Years ago I ran a small horticultural business, and I recall a more experienced nurseryman than I explaining the cause and effect of a ‘market correction.’
Say you start a small annual event – a plant sale. You invite just ten nurseries and you advertise it like crazy. Those ten nurseries all have a fabulous day, and book to come again next year.
Then you decide that you are onto a winner, so you invite fifteen nurseries the following year, and as the event is still new you advertise like crazy and everybody has a good day.
Year three you invite twenty nurseries, and advertise in the same old places as last year. Everybody has an OK day – numbers through the gate are static.
The year after you invite twenty five nurseries, and again everyone has an OK day – the take is a little lower, and you’re seeing more hobbyist nurseries there, which pad out the professionals, making the place look very full, but lots of stock is repeated amongst the different sellers.
Year five, and you invite thirty nurseries. Everyone’s take is down. Your event is so established by now that the numbers through the gate are steady, but each nursery is taking less, because there is too much stock, too many vendors, and the money is the same, so everyone gets a bit less.
Year six, and nurseries (in fact the professional ones) have moved on to other events, and aren’t booking yours. The amateurs are still there, although a few have given up.
You have an aha moment, and do a reset. The year after, you invite the fifteen best nurseries, and begin again. Everybody has a great day.
Why is this relevant? Well you only have to look at the British High Street, where cheap clothes have been the order of the day for so many years, that the likes of myself, well I buy on ebay second hand, or from charity shops – because the quality of the high street shops is abysmal.

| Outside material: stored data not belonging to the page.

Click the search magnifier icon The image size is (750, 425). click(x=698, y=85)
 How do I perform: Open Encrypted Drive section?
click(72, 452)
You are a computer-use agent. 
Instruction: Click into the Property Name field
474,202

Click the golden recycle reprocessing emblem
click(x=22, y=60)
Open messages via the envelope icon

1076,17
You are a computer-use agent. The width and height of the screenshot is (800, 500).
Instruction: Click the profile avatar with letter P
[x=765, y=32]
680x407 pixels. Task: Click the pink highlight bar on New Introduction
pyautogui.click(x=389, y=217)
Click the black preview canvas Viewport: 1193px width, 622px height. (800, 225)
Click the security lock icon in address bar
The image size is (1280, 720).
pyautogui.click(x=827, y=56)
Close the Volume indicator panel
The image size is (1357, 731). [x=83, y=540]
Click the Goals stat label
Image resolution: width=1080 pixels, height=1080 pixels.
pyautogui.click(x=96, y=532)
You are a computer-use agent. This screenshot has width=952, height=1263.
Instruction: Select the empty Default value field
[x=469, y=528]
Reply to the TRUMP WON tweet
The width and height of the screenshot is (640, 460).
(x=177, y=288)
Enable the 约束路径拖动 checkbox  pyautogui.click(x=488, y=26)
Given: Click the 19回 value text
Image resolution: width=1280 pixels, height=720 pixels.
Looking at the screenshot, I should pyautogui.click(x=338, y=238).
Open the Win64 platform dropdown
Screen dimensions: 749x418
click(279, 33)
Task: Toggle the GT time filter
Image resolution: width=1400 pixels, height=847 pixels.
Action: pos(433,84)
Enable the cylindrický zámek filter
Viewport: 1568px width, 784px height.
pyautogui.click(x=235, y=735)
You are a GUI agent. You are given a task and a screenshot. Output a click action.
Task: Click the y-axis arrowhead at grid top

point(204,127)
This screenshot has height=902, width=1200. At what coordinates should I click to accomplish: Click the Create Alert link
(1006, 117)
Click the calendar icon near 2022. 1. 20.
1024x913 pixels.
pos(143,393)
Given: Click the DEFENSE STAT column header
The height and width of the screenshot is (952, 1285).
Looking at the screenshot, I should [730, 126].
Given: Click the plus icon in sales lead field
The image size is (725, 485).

You know what you want, as a consumer. You want clothes that last – warm in the winter, and light in the summer. They need to wash well, retain their shape, and be well made enough to last for a few years at least (particularly everyday classics).
But you cannot buy clothes like this today. If you buy from the High Street, the clothes are thin, often shapeless, the seams come undone, they don’t last, or if they make something good, you can bet your bottom dollar that they won’t repeat the design the following year.
This is why we need a reset in real markets – I’m talking about our shopping experience, I’m talking about our choices. I’m talking also about the moral choices – can I buy an organic, fair trade cotton T shirt on the high street? Nope. Can I buy one like that with 1% lycra in it, so it’ll keep it’s shape? Nope.
I could buy endless shapeless garments with upside down crosses on them. Yes really (at least last season – I actually went looking today and found the motherload – another post will follow this one with the best of 2015 illuminati clothing!). I can buy junk clothes which are so unsuitable for an adult you can’t believe they bothered to manufacture them. I can buy blouses with GEORGETTE SLEEVES in the WINTER!!!!
I can buy acrylic cardigans. I can’t buy warm woolen anything unless I want to go off the High Street (or am aged 50 plus).
So when clothes shops struggle, they get in the venture capitalists. They wring ever more profit from a dead donkey, by cutting staff, and cutting wages, and cutting what they pay for product, and that company wins out – the other guy, who might have had an ounce of morals, or even a better product, he goes to the wall.
Every market has a breaking point – falsely keeping a market buoyant with venture capital or other management techniques would be like staying with the thirty nurseries and just allowing anyone to provide the lowest common denominator product – the public get switched off very quickly – why is there so much High Street gloom – because you can’t even buy a quality item!
Even good old M&S has succumbed to the race to the bottom – this started when they brought out their own £10 jeans – who wants £10 jeans!? I want jeans that are well cut, look good, made of nice quality fabric and will last. They want £10 from me this year, and then £10 from me next year. I want to give them £18 now, and see ya in a couple of years time!
Who wants a £5 or even a £3 Tshirt? I want one which is well made, warm in winter, good cut and a little lycra to keep it’s shape – like I said – it’s a no can do.
Some High Street shops must fail in order for any to survive lean times. It was the same with the nursery game, and it’s one of the reasons I quit – I wasn’t making enough money. My market share will have gone to another business – that is just business, neither bad nor good!
We need a market reset for the High Street, and I urge you to put your money when your morals are. Maybe it’s time to get the sewing machine out!